▸ Job
Transcribe each of the following records verbatim, reproducing every line without alteration.

▸ Data to process
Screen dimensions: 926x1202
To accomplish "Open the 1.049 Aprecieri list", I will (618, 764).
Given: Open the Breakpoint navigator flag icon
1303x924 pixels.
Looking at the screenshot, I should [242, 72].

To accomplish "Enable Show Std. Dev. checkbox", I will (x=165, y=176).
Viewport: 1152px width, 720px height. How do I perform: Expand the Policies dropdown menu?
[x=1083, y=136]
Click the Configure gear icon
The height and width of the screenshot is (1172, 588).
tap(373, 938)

▸ Output below
Screen dimensions: 926x1202
To accomplish "Open the 1.049 Aprecieri list", I will (618, 764).
Given: Open the Breakpoint navigator flag icon
1303x924 pixels.
Looking at the screenshot, I should [242, 72].

To accomplish "Enable Show Std. Dev. checkbox", I will (x=165, y=176).
Viewport: 1152px width, 720px height. How do I perform: Expand the Policies dropdown menu?
[x=1083, y=136]
Click the Configure gear icon
The height and width of the screenshot is (1172, 588).
tap(373, 938)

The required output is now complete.